Il consiglio d’amministrazione di Tim ha dato l’ok all’offerta del fondo americano Kkr per la cessione della rete. La decisione è arrivata dopo un estenuante fine settimana di riunioni in cui il Cda si è riunito per ben tre volte. L’ultima riunione, tenutasi oggi pomeriggio e cominciata alle 14 e terminato intorno alle 18.30, è stata quella decisiva. La rete andrà agli americani per una somma pari a venti miliardi di euro, a cui ne vanno aggiunti altri due per Open Fiber. Ventidue miliardi che rappresentano un’entrata importante per il colosso delle telecomunicazioni ma che vertono su uno degli asset strategici del Paese.

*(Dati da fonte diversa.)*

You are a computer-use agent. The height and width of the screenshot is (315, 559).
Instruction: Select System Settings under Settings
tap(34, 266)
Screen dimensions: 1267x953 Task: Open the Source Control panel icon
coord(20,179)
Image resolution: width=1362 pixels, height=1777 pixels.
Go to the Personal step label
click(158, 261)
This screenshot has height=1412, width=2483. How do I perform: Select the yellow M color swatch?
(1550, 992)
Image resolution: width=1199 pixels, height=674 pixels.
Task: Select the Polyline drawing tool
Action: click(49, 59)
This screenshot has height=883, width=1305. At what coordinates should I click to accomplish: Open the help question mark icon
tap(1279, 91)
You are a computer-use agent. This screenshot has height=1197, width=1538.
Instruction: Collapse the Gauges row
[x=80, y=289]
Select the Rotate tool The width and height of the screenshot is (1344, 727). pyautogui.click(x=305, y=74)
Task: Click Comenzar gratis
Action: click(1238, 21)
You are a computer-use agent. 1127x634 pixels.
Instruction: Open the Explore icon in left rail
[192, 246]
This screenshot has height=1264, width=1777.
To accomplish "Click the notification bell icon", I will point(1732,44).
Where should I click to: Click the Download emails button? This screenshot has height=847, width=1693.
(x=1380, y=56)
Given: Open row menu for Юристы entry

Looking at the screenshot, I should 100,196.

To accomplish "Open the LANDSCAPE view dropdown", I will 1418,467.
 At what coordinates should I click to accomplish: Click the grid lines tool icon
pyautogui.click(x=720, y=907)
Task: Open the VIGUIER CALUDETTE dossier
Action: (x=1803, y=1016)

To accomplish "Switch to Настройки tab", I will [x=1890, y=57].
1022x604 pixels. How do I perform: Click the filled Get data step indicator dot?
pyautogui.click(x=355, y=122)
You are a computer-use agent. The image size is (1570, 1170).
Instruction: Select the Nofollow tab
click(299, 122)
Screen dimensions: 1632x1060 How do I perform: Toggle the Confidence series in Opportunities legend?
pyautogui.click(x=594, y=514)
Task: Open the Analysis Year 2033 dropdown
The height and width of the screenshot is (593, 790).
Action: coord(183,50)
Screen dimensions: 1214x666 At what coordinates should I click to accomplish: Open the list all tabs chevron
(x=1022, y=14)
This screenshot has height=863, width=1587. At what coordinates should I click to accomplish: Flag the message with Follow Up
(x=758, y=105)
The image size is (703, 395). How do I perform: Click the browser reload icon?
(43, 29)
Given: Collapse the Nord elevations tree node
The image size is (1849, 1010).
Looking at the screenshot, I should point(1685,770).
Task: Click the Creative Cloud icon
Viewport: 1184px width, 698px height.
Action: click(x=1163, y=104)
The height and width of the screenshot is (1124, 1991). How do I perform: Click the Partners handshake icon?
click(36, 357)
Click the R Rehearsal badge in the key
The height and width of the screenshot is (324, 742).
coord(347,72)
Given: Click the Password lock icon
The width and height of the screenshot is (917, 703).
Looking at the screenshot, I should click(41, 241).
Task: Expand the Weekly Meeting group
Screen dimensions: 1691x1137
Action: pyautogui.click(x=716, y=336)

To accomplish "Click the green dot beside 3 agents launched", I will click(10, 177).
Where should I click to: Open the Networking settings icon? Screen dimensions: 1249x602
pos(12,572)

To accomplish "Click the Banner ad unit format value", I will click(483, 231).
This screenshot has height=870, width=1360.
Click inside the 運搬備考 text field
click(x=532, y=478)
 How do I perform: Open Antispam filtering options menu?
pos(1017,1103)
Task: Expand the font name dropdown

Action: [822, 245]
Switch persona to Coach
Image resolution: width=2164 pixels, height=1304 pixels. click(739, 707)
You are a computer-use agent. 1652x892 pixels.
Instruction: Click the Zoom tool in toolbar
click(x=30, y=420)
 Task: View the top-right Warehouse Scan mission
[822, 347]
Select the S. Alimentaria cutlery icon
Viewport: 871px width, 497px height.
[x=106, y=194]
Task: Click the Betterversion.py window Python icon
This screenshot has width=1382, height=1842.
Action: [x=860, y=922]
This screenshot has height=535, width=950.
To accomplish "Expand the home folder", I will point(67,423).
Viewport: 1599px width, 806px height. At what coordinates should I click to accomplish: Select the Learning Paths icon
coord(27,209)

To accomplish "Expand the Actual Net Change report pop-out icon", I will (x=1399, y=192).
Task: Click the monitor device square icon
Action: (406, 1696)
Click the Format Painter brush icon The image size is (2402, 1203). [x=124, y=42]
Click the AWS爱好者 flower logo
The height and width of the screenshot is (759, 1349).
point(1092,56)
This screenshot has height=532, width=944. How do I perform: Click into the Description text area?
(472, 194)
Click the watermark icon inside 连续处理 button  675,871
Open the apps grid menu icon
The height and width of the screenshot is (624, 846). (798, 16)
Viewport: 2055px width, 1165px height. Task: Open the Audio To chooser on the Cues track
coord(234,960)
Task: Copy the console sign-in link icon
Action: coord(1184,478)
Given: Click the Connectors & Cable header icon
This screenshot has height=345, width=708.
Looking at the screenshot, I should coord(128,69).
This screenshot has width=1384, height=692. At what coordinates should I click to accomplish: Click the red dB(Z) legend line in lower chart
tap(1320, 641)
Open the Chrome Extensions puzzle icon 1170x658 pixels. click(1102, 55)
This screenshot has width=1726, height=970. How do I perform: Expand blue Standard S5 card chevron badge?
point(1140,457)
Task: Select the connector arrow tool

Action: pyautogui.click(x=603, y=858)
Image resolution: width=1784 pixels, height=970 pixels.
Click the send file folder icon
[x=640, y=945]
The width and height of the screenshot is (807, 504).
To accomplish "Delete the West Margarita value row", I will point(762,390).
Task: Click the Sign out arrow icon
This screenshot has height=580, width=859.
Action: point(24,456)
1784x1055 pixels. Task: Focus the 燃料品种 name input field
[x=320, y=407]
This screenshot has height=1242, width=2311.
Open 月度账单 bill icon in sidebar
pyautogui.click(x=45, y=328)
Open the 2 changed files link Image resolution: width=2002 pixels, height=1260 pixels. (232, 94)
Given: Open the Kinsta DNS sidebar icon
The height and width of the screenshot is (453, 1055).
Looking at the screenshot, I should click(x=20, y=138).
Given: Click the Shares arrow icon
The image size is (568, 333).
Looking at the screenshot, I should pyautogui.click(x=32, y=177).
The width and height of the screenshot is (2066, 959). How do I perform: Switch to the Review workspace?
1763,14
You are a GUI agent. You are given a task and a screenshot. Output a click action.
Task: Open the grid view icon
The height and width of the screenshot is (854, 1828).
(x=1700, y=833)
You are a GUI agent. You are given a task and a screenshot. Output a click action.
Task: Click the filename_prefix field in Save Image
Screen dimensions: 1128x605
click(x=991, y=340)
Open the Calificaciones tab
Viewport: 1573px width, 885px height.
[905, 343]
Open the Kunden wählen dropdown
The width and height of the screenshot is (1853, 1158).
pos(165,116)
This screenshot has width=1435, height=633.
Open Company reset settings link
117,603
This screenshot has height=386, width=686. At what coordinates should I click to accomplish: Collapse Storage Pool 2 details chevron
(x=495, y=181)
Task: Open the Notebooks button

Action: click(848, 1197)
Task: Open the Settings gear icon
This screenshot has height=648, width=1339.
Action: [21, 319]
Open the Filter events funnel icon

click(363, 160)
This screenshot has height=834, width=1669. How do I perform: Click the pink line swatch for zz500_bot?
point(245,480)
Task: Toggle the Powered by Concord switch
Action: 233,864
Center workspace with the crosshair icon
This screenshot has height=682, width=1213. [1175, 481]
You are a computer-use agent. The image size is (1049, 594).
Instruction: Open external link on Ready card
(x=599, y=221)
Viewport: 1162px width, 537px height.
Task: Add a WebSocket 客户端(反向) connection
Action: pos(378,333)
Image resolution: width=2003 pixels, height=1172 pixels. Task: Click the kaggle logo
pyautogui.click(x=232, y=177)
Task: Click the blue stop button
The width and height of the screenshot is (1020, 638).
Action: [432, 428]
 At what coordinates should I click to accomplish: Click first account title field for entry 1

La vigilia dell’ultimo cda è stata abbastanza movimentata. Con appelli giunti ai consiglieri d’amministrazione affinché si facesse chiarezza. L’ultimo è stato quello di Asati, l’associazione degli azionisti di Tim, che aveva invitato l’azienda e il Cda “a concentrarsi sull’importante offerta allo studio – affinché venga esaminata con la massima attenzione – considerato che si tratta di un’operazione di fondamentale importanza per il futuro dell’azienda, del settore e del Paese”. Asati aveva esortato il Cda “a prendere rapidamente una decisione chiara su questo tema che ormai si trascina da oltre un decennio, tenendo a mente che l’operazione non riguarda soltanto i grandi azionisti, ma anche e soprattutto tutti i dipendenti di questa azienda e i piccoli azionisti che Asati rappresenta”.
Non era scontato che la questione si dipanasse già in questo week end. C’era, infatti, l’ipotesi di uno slittamento, almeno a dicembre, che però sarebbe costato qualcosa come una ventina di milioni. Non ci sarà bisogno di aprire le casse per far uscire il denaro, ma sarà necessario spalancare i forzieri per fare incetta dei dollari che pioveranno su Tim dal fondo Kkr. Tuttavia la vicenda potrebbe non esaurirsi qui. Almeno non del tutto, potrebbero infatti esserci degli strascichi legali. In prima battuta, infatti, occorrerà verificare quali mosse intenderà fare Vivendi. I francesi non sono mai stati davvero entusiasti dell’affare. E si era vociferato che l’irruzione sul tavolo della proposta legata agli azionisti minori guidati dal fondo Merlyn potesse rappresentare una sorta di “ostacolo” frapposto proprio da ambienti vicini a Vivendi. Una ricostruzione, però, che è stata smentita direttamente da Stefano Siragusa, ex dirigente Tim, che il piano Merlyn avrebbe proposto come ad al posto dell’attuale Ceo Pietro Labriola.
E difatti, i francesi sono pronti a salire sopra le barricate. Vivendi, qualche ora dopo l’ufficialità della decisione di cedere a Kkr la rete, ha bollato la scelta come “illegittima” e si è riservata la possibilità di utilizzare “ogni strumento legale a sua disposizione per contestare questa decisione e tutelare i suoi diritti e quelli di tutti gli azionisti”. Al fuoco transalpino s’è unito anche quello di Merlyn che ha definito la decisione con quattro, durissimi, aggettivi: “”irrispettosa e sbagliata, frettolosa e opaca”. Anche Barnaba si riserva di adire le vie legali.
Ma il ministro Giancarlo Giorgetti invita Vivendi a rispettare la scelta. “Ha i suoi diritti – ha affermato il titolare del Mef – ma il progetto è quello. Il Ministero ha partecipato all’offerta, abbiamo fatto un’offerta e il consiglio di amministrazione l’ha accettata – spiega Giorgetti – adesso ovviamente gli azionisti hanno i loro diritti, li faranno valere nelle sedi opportune: però il progetto è quello”. Insomma, no way per i francesi. O, per dirla più prosaicamente, il governo ha invitato Vivendi a ingoiare il rospo.